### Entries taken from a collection
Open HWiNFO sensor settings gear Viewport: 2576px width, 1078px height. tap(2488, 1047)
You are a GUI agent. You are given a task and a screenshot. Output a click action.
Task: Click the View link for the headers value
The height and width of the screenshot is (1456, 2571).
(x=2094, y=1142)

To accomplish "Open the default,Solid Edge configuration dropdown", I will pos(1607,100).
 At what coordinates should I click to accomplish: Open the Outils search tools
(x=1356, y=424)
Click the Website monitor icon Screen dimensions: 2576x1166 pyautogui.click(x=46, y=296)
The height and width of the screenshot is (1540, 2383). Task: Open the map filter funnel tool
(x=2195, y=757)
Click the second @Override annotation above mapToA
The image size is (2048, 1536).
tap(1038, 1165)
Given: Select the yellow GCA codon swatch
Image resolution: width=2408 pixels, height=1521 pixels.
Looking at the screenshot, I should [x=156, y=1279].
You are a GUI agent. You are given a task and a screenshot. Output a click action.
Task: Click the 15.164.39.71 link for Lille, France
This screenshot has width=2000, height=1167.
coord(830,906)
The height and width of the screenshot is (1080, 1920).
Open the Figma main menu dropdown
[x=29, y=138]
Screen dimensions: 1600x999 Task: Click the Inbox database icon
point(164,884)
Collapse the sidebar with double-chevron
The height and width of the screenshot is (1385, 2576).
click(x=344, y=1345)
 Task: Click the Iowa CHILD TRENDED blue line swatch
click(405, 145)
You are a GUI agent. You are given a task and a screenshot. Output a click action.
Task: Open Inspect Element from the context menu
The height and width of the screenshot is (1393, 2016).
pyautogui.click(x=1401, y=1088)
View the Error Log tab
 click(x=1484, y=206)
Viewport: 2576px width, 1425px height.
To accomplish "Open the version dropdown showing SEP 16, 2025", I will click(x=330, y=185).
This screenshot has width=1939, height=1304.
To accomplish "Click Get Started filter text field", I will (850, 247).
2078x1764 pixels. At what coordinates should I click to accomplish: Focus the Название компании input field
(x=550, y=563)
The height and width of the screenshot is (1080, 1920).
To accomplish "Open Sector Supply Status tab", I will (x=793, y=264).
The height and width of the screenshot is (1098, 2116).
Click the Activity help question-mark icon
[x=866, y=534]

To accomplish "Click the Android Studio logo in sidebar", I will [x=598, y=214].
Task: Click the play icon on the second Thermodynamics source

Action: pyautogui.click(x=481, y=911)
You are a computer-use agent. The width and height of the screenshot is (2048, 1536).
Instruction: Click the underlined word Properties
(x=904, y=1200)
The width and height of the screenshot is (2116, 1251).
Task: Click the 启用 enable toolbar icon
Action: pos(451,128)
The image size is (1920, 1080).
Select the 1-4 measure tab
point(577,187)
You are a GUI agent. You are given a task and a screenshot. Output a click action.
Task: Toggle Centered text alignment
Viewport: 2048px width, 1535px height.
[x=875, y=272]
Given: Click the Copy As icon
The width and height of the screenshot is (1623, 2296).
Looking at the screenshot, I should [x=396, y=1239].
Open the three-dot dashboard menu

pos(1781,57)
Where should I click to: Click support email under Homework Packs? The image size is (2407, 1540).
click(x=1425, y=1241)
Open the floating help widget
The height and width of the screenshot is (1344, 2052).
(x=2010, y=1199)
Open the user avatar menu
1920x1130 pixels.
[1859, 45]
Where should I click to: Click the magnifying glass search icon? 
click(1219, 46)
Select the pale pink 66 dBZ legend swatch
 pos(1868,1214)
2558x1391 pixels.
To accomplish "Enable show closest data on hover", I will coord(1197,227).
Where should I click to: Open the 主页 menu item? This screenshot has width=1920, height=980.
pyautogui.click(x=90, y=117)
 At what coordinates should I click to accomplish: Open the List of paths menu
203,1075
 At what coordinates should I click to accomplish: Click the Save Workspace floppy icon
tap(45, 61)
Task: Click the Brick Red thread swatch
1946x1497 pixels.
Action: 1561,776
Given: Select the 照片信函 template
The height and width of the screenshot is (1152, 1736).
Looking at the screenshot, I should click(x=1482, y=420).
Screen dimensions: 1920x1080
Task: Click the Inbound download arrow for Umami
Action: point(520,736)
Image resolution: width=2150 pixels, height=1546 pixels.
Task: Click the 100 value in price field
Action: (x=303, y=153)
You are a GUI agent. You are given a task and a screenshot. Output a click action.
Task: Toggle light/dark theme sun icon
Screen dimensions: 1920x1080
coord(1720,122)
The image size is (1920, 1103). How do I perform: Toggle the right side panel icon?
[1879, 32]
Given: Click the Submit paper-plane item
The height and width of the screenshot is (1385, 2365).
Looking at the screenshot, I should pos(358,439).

### What to produce
The records above need copying again. Keep each word as it is.

### Exercise answer
Open HWiNFO sensor settings gear Viewport: 2576px width, 1078px height. tap(2488, 1047)
You are a GUI agent. You are given a task and a screenshot. Output a click action.
Task: Click the View link for the headers value
The height and width of the screenshot is (1456, 2571).
(x=2094, y=1142)

To accomplish "Open the default,Solid Edge configuration dropdown", I will pos(1607,100).
 At what coordinates should I click to accomplish: Open the Outils search tools
(x=1356, y=424)
Click the Website monitor icon Screen dimensions: 2576x1166 pyautogui.click(x=46, y=296)
The height and width of the screenshot is (1540, 2383). Task: Open the map filter funnel tool
(x=2195, y=757)
Click the second @Override annotation above mapToA
The image size is (2048, 1536).
tap(1038, 1165)
Given: Select the yellow GCA codon swatch
Image resolution: width=2408 pixels, height=1521 pixels.
Looking at the screenshot, I should [x=156, y=1279].
You are a GUI agent. You are given a task and a screenshot. Output a click action.
Task: Click the 15.164.39.71 link for Lille, France
This screenshot has width=2000, height=1167.
coord(830,906)
The height and width of the screenshot is (1080, 1920).
Open the Figma main menu dropdown
[x=29, y=138]
Screen dimensions: 1600x999 Task: Click the Inbox database icon
point(164,884)
Collapse the sidebar with double-chevron
The height and width of the screenshot is (1385, 2576).
click(x=344, y=1345)
 Task: Click the Iowa CHILD TRENDED blue line swatch
click(405, 145)
You are a GUI agent. You are given a task and a screenshot. Output a click action.
Task: Open Inspect Element from the context menu
The height and width of the screenshot is (1393, 2016).
pyautogui.click(x=1401, y=1088)
View the Error Log tab
 click(x=1484, y=206)
Viewport: 2576px width, 1425px height.
To accomplish "Open the version dropdown showing SEP 16, 2025", I will click(x=330, y=185).
This screenshot has width=1939, height=1304.
To accomplish "Click Get Started filter text field", I will (850, 247).
2078x1764 pixels. At what coordinates should I click to accomplish: Focus the Название компании input field
(x=550, y=563)
The height and width of the screenshot is (1080, 1920).
To accomplish "Open Sector Supply Status tab", I will (x=793, y=264).
The height and width of the screenshot is (1098, 2116).
Click the Activity help question-mark icon
[x=866, y=534]

To accomplish "Click the Android Studio logo in sidebar", I will [x=598, y=214].
Task: Click the play icon on the second Thermodynamics source

Action: pyautogui.click(x=481, y=911)
You are a computer-use agent. The width and height of the screenshot is (2048, 1536).
Instruction: Click the underlined word Properties
(x=904, y=1200)
The width and height of the screenshot is (2116, 1251).
Task: Click the 启用 enable toolbar icon
Action: pos(451,128)
The image size is (1920, 1080).
Select the 1-4 measure tab
point(577,187)
You are a GUI agent. You are given a task and a screenshot. Output a click action.
Task: Toggle Centered text alignment
Viewport: 2048px width, 1535px height.
[x=875, y=272]
Given: Click the Copy As icon
The width and height of the screenshot is (1623, 2296).
Looking at the screenshot, I should [x=396, y=1239].
Open the three-dot dashboard menu

pos(1781,57)
Where should I click to: Click support email under Homework Packs? The image size is (2407, 1540).
click(x=1425, y=1241)
Open the floating help widget
The height and width of the screenshot is (1344, 2052).
(x=2010, y=1199)
Open the user avatar menu
1920x1130 pixels.
[1859, 45]
Where should I click to: Click the magnifying glass search icon? 
click(1219, 46)
Select the pale pink 66 dBZ legend swatch
 pos(1868,1214)
2558x1391 pixels.
To accomplish "Enable show closest data on hover", I will coord(1197,227).
Where should I click to: Open the 主页 menu item? This screenshot has width=1920, height=980.
pyautogui.click(x=90, y=117)
 At what coordinates should I click to accomplish: Open the List of paths menu
203,1075
 At what coordinates should I click to accomplish: Click the Save Workspace floppy icon
tap(45, 61)
Task: Click the Brick Red thread swatch
1946x1497 pixels.
Action: 1561,776
Given: Select the 照片信函 template
The height and width of the screenshot is (1152, 1736).
Looking at the screenshot, I should click(x=1482, y=420).
Screen dimensions: 1920x1080
Task: Click the Inbound download arrow for Umami
Action: point(520,736)
Image resolution: width=2150 pixels, height=1546 pixels.
Task: Click the 100 value in price field
Action: (x=303, y=153)
You are a GUI agent. You are given a task and a screenshot. Output a click action.
Task: Toggle light/dark theme sun icon
Screen dimensions: 1920x1080
coord(1720,122)
The image size is (1920, 1103). How do I perform: Toggle the right side panel icon?
[1879, 32]
Given: Click the Submit paper-plane item
The height and width of the screenshot is (1385, 2365).
Looking at the screenshot, I should pos(358,439).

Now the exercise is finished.